Puede parecer mentira, pero hay gente que ve esos documentales que ponen en la sobremesa, aquellos que son utilizados por la mayoría de las personas para dormir la siesta. El otro día estaban dando uno sobre la vida de las hormigas, esos pequeños y trabajadores insectos que son los que realmente dominan, por numerosos, el planeta que nos estamos cargando. Me sorprendió el hecho de su organización en sí y la manera en la que surge la vida en medio de la nada. Y es que para los humanos que observamos, los hormigueros son eso a simple vista: un agujero en el suelo del que no paran de entrar y salir esos incansables seres de seis patas.

Es en el centro de la nada y la vergüenza más absoluta donde una peña flamenca está haciendo temblar los cimientos de la inactividad y la desidia. La plaza Belén para unos, la Ciudad del Flamenco para la mayoría, es el lugar donde un grupo de personas comprometidas y sensibles están obrando el milagro de la cultura y la dinamización cultural en la zona cero del centro histórico. Es curioso cómo el inconsciente colectivo puede jugar malas pasadas: muchos se refieren a la plaza Belén como la Ciudad del Flamenco, al igual que ocurre en Cádiz con la plaza Asdrúbal y la de toros. Pero mientras unos hacen mención a algo que existió y vieron, aquí evocamos algo que nunca hemos tenido, un boquete en el que se enterraron millones de euros y las esperanzas de recuperación de todo un barrio. No obstante, solemos pasar por alto lo más evidente: ciertamente la Ciudad del Flamenco existe y está en el lugar que se designó para ello, en un edificio que hace sólo dos años estaba abandonado y saqueado. Hoy, por suerte para todos, se encuentra gestionado, y de qué forma, por personas a las que, doliéndole el panorama que tienen que presenciar cada vez que abren la puerta, no se les pasa por la cabeza abandonar ni el lugar ni el barrio en el que ejercen su actividad, una circunstancia que en ningún caso sucederá por más delegados irresponsables y asesoruchos de chichinabo que lo pretendan.
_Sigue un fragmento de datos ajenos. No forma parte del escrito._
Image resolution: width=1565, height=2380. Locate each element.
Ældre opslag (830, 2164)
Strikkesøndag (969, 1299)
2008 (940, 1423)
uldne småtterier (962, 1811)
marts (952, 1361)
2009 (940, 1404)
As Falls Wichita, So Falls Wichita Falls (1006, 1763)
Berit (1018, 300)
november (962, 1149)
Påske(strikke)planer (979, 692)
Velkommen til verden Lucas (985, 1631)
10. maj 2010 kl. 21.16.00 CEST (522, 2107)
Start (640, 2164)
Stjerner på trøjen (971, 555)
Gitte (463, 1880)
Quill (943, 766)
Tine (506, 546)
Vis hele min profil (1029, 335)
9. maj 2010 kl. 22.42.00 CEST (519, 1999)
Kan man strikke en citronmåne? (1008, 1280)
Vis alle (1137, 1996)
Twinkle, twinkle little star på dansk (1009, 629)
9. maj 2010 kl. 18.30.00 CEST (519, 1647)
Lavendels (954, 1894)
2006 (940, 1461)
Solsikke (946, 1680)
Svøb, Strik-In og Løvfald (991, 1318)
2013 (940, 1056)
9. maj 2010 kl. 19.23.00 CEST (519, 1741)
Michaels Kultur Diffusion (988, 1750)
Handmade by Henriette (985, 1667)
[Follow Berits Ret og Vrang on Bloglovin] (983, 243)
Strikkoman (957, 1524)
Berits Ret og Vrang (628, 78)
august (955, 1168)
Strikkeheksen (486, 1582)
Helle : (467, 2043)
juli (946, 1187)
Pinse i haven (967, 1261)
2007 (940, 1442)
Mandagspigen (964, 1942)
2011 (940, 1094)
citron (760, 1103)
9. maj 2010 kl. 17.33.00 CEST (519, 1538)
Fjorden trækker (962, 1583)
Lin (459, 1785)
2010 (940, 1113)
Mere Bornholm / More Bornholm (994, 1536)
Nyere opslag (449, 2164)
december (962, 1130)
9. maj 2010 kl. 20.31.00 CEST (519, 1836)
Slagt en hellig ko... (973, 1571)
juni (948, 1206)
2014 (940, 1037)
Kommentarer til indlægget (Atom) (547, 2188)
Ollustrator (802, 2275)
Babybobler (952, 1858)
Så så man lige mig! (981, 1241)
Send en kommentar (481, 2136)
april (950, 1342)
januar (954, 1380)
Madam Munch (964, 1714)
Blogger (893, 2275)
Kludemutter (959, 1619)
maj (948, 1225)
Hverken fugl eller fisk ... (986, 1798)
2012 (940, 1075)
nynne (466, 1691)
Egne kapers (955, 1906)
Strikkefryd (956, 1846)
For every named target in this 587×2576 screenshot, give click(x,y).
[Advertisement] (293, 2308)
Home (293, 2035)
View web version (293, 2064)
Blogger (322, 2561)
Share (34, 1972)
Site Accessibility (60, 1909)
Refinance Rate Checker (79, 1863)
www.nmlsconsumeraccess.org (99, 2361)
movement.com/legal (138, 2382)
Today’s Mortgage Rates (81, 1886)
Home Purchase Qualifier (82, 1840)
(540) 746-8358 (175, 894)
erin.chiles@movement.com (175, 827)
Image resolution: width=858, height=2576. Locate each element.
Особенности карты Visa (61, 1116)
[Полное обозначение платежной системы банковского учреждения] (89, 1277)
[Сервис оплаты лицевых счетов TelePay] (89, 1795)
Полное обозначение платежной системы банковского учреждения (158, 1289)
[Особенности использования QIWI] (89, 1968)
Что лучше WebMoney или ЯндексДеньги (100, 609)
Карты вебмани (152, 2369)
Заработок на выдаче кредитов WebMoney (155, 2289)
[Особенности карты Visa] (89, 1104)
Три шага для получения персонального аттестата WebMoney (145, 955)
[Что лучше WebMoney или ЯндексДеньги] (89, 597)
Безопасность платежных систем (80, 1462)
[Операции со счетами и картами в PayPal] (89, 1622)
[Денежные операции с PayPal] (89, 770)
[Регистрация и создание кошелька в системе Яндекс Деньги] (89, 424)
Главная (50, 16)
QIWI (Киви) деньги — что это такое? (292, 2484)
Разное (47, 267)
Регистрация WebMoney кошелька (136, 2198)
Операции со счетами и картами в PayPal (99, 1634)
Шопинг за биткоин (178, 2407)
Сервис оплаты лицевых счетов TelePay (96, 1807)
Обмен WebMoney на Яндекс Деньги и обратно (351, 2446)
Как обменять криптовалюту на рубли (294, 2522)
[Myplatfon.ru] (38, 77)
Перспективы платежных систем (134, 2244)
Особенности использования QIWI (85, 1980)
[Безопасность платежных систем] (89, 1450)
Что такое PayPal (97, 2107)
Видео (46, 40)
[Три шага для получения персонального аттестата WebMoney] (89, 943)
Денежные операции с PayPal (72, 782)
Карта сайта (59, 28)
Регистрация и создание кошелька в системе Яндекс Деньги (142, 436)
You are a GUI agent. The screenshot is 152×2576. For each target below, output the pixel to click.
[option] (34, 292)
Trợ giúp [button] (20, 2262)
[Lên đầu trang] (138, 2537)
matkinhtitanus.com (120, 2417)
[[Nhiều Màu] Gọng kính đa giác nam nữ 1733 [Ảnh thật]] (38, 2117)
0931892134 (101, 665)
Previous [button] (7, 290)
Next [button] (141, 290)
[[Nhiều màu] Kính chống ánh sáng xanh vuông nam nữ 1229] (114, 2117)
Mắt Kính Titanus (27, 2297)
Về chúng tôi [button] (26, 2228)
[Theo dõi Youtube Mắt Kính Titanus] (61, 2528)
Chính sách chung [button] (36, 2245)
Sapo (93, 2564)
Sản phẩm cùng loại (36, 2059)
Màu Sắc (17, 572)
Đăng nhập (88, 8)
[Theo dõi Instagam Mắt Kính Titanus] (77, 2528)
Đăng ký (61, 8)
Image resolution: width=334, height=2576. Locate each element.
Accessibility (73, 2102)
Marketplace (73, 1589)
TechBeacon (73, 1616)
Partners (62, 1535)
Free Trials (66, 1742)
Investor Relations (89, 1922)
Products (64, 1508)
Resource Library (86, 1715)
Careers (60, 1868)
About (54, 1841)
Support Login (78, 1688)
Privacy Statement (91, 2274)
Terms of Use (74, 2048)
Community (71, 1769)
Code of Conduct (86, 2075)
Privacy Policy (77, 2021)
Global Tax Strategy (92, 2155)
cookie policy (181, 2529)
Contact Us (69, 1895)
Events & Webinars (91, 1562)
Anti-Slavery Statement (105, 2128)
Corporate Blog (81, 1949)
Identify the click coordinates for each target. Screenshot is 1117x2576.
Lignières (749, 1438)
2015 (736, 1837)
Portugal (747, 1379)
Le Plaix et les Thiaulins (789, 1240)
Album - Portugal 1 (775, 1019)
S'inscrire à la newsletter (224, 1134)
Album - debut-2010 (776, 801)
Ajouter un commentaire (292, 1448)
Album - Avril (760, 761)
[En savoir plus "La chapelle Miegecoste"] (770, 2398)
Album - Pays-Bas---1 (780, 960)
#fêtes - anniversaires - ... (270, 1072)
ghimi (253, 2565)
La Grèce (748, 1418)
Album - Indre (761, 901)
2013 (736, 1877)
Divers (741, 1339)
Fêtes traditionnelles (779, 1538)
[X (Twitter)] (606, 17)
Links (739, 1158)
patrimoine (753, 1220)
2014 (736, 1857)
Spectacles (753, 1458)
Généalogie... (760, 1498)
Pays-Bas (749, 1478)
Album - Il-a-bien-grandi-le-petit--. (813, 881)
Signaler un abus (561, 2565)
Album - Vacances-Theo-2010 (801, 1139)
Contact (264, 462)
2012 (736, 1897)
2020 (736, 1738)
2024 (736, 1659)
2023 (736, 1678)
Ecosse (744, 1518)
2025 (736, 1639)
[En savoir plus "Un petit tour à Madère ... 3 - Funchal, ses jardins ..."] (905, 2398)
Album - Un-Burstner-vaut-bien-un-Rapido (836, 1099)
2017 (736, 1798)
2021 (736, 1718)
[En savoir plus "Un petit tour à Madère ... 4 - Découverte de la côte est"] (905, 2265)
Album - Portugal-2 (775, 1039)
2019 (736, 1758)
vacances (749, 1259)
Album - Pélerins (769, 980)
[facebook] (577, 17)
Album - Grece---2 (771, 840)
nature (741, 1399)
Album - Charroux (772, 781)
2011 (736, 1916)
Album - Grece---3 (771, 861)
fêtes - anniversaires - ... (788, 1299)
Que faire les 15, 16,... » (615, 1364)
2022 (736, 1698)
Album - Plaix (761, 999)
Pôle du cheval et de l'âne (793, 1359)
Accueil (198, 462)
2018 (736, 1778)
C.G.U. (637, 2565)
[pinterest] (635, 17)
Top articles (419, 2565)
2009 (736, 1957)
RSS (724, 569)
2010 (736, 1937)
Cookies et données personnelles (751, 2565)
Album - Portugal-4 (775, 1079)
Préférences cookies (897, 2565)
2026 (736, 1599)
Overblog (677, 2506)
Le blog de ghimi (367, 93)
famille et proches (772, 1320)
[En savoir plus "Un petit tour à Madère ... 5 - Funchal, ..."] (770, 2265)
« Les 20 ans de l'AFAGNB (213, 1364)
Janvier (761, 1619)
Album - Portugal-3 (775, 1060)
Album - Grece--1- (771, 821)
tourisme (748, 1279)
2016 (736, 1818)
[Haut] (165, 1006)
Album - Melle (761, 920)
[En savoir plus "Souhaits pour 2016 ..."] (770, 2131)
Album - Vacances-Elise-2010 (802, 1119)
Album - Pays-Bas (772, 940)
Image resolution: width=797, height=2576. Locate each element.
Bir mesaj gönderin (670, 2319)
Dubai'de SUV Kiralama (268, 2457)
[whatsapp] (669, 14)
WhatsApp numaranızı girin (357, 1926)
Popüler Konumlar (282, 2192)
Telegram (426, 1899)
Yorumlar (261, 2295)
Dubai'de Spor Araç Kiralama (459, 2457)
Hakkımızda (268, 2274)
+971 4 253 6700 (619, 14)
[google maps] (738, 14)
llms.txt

Como las hormigas obreras, trabajan desinteresadamente para favorecer a nuestra hormiga reina particular, que no es otra que la recuperación del centro histórico, y todo lo invierten en actividades y en apoyar a las entidades de la zona que los requieran para cualquier cuestión. Es una tarea ardua, difícil y fatigosa, como el propio flamenco que exportan desde su sede a todo Jerez. Pero no están solos, en poco tiempo han sabido ganarse el afecto de todo un barrio necesitado de este tipo de iniciativas, un barrio que también está concienciado con su propio resurgir y que sabe que el camino es más soportable si lo andamos unidos. Como dijo Homero, padre de la poesía épica griega y universal, “llevadera es la labor cuando muchos comparten la fatiga”. Si quieren saber lo que es el compromiso y la dedicación, hablen con Nico Sosa, su presidente, o con Manolo Méndez, su tesorero. Si quieren conocer lo que es el trabajo desinteresado y la entrega a los demás, departan un poco con Emilio Acosa o Manuel Porrúa. Si desean, al fin, conocer a buena gente de verdad, disfrutar del mejor flamenco, con diferencia, de la ciudad y saber lo que es una entidad volcada con su barrio, vengan a la Ciudad del Flamenco, la verdadera, la genuina. Y es que en medio de la desolación más grande, donde nadie lo podía imaginar, surge una potente luz esperanzadora, la que emana de los corazones de la gente buena, La Buena Gente, que habita la vieja Nave del Aceite.